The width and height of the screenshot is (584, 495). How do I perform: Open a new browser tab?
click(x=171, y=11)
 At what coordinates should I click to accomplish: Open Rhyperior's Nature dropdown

────────

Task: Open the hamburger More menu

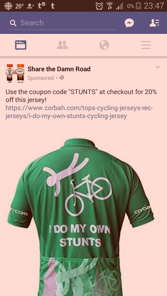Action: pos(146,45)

────────

## WORK TO BE COMPLETED
In the data above, find the line that contains "The width and" and the line that contains "At what coordinates". Repeat exactly those lines and every line between them, and only those.

## COMPLETED EXERCISE
The width and height of the screenshot is (584, 495). How do I perform: Open a new browser tab?
click(x=171, y=11)
 At what coordinates should I click to accomplish: Open Rhyperior's Nature dropdown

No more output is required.